Of course, the science of astronomy advanced, and our understanding of celestial bodies has evolved from a matter of folklore to a matter of fact.
Health care as we know it has also evolved into the science we count on today to fight illness and cure disease. From biomedical discoveries to improvements in care delivery and coverage, the past 25 years have been marked by progress.
We make great strides when we seek the truth and focus on what works.
However, some problems remain incredibly difficult to solve, and new challenges are constantly emerging. Millions remain uninsured, chronic disease continues to threaten our well-being, and costs remain a critical concern at every level.
And while health policy has never been easy or without contention, we have found ourselves tackling these challenges as a nation without clear consensus on the path forward.
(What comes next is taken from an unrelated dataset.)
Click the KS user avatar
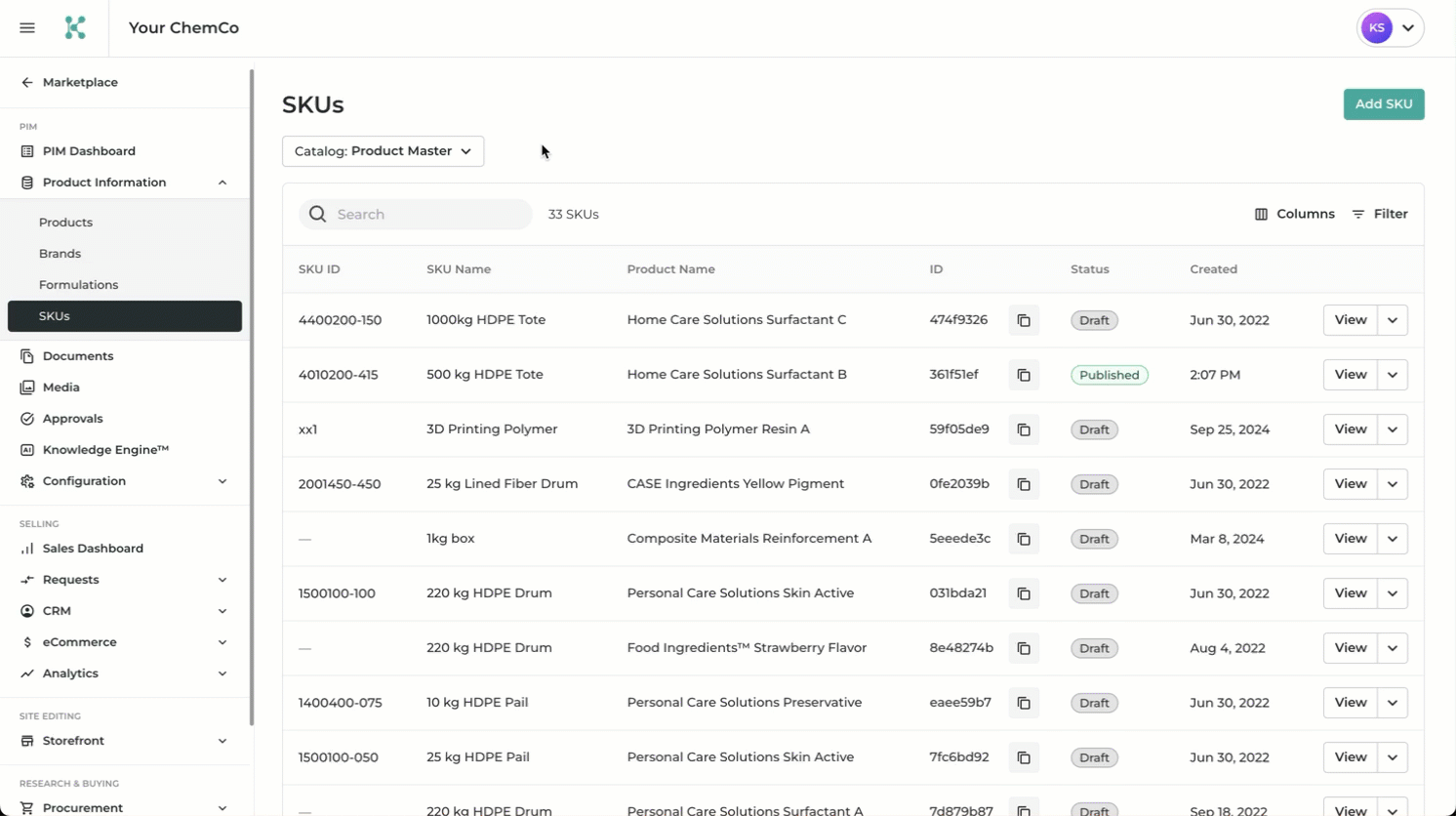(x=1377, y=28)
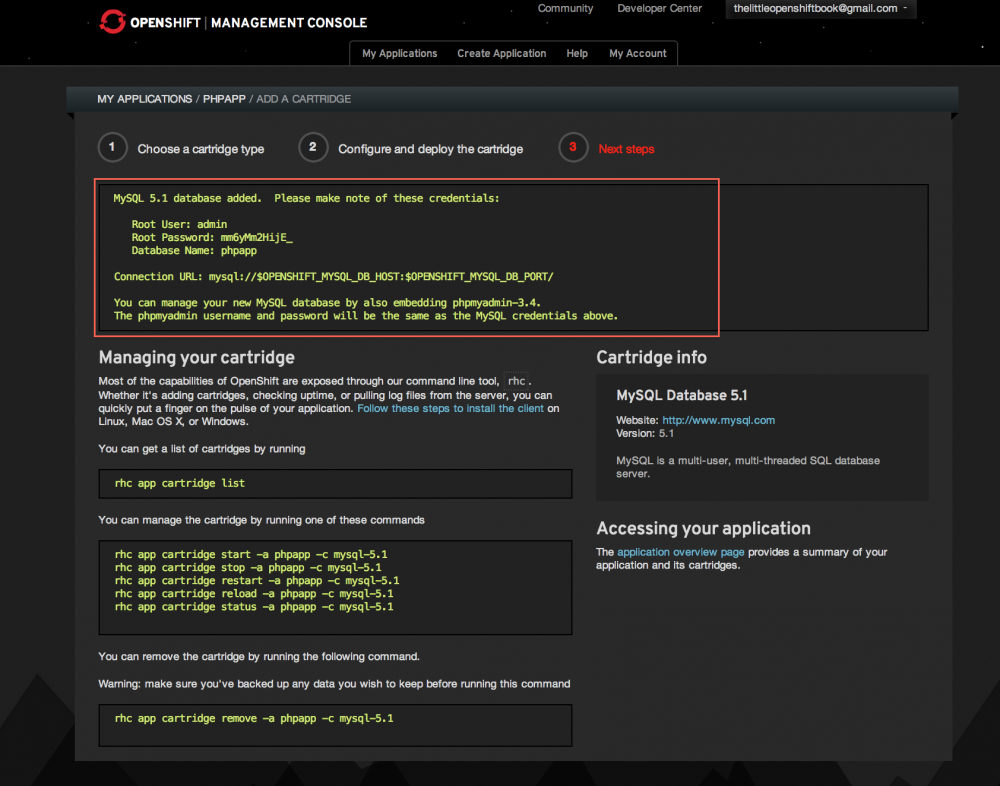The width and height of the screenshot is (1000, 786).
Task: Click the OpenShift logo icon
Action: (x=113, y=21)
That is where the Alliance seeks to make a difference – by clarifying the problems we are trying to solve and shedding light on the tradeoffs and likely consequences of potential solutions.
The Alliance delivers facts, evidence, and real-world experience to everything we do.
And we do so with sensitivity to the many different values, political views, and opinions in our country – differences that must yet be transcended if we are going to create a better health care system.
The awards we offer tonight will honor the bipartisan contributions of some very special individuals who have been working towards that better future.
Friends – people are counting on us to get this right.
Most people don’t wake up thinking about risk adjustment or value-based payment. But they want a health care system that works for them.
In just over 25 years, we will witness the next coast-to-coast solar eclipse. I don’t know what our health care system will look like then, but I have faith that we can make it better – if we choose reality over rhetoric; outcomes over optics; improvement over impasse.
Every one of us in this room holds a piece to this difficult and complicated health policy puzzle. And the Alliance is committed to being there for you every step of the way.